**Dataset excerpts**
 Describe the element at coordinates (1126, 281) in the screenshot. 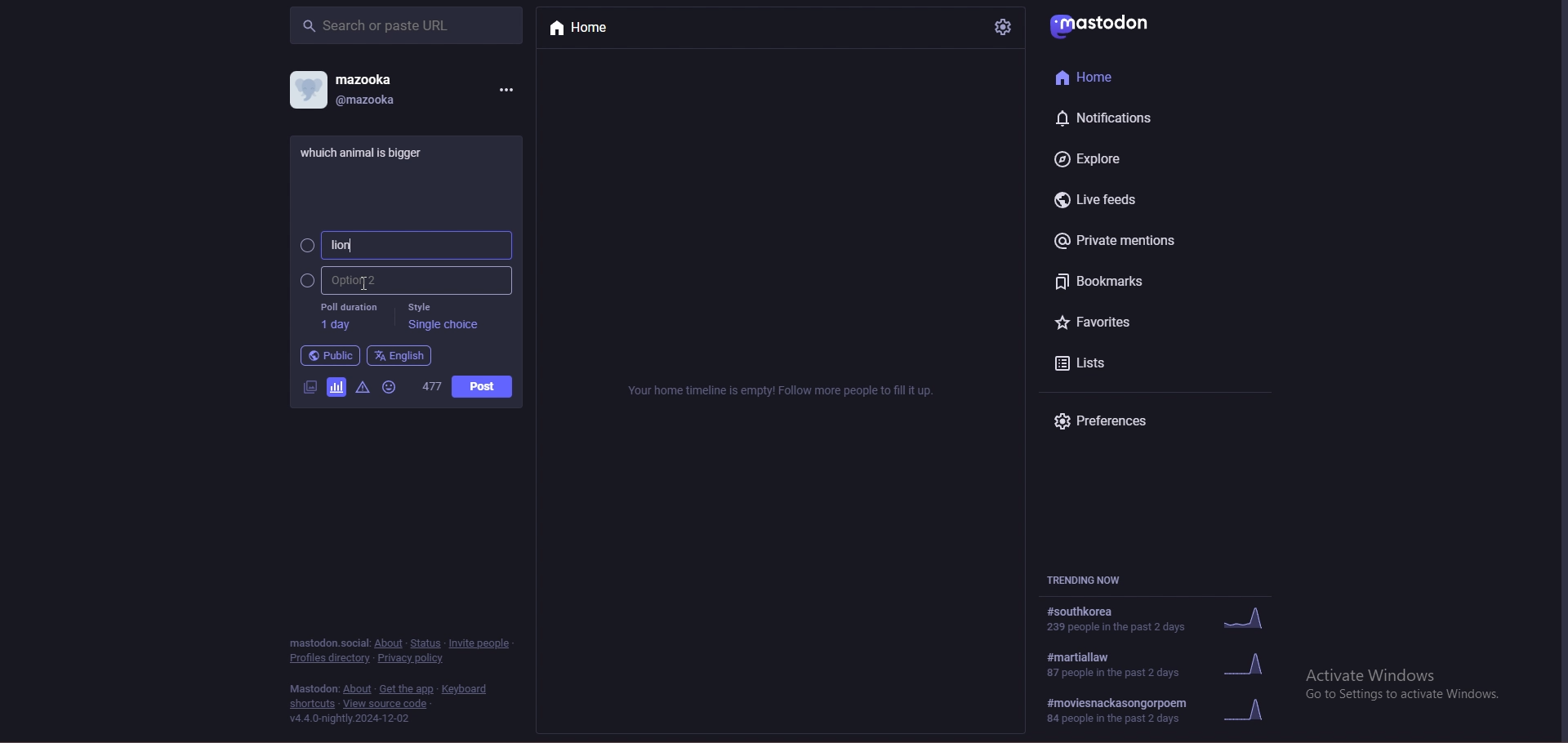

I see `bookmarks` at that location.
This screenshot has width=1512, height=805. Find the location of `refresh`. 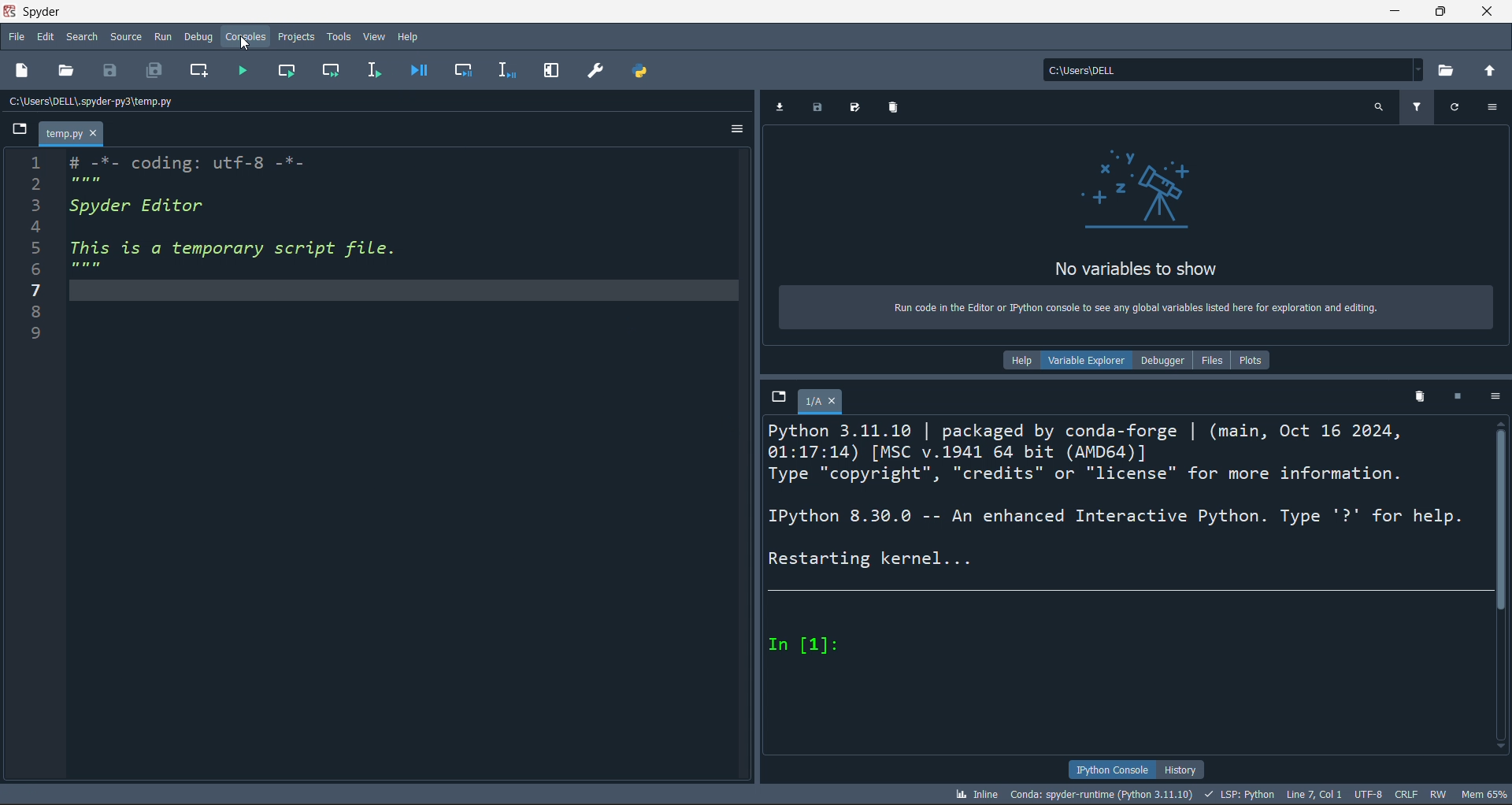

refresh is located at coordinates (1457, 108).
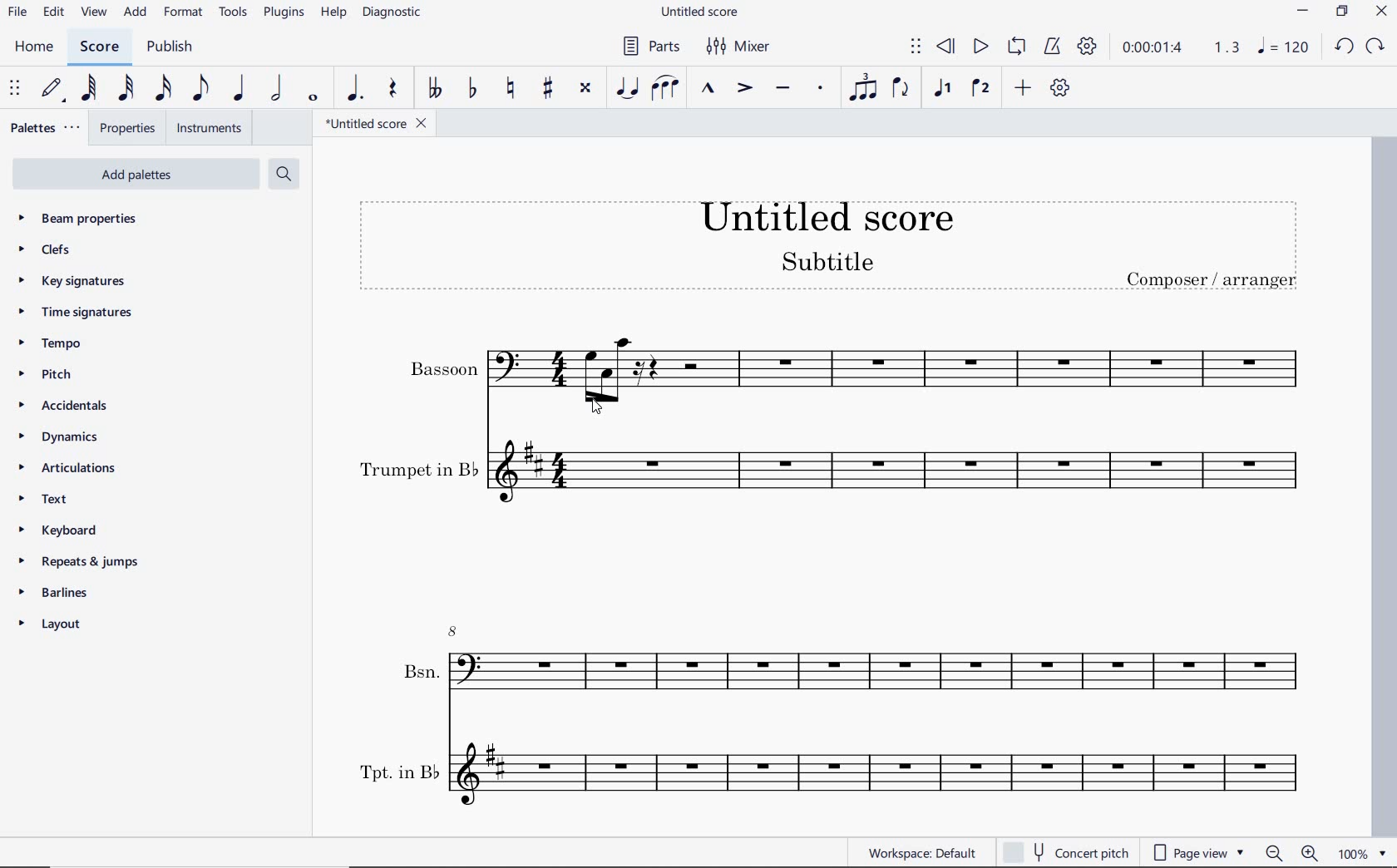  Describe the element at coordinates (61, 529) in the screenshot. I see `keyboard` at that location.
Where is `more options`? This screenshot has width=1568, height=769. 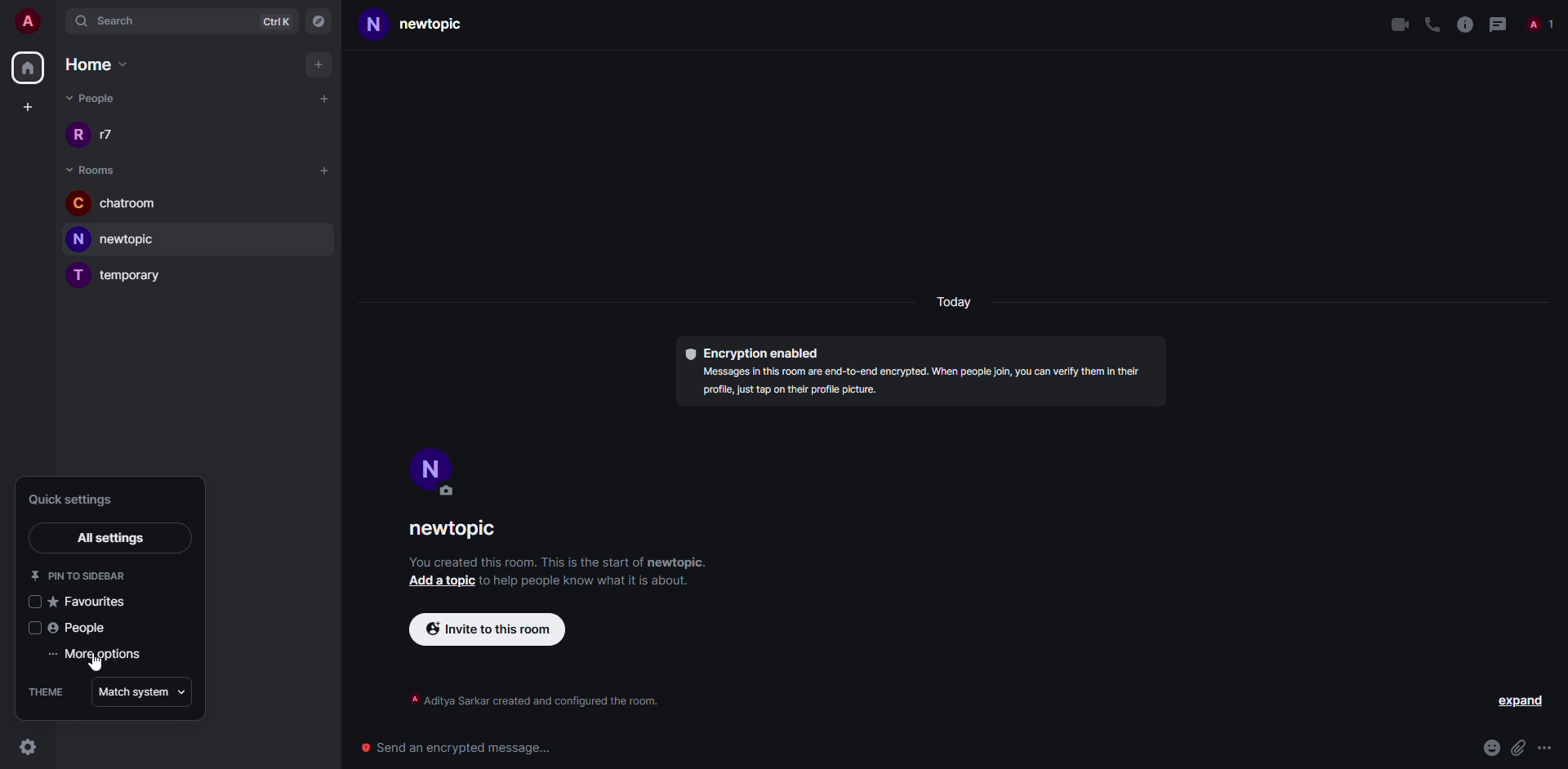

**What to work on**
Output every one of the rows above verbatim, omitting the pictures.

**Answer**
 Describe the element at coordinates (1126, 281) in the screenshot. 

I see `bookmarks` at that location.
This screenshot has width=1512, height=805. Find the location of `refresh`. 

refresh is located at coordinates (1457, 108).
  Describe the element at coordinates (61, 529) in the screenshot. I see `keyboard` at that location.
Where is `more options`? This screenshot has width=1568, height=769. 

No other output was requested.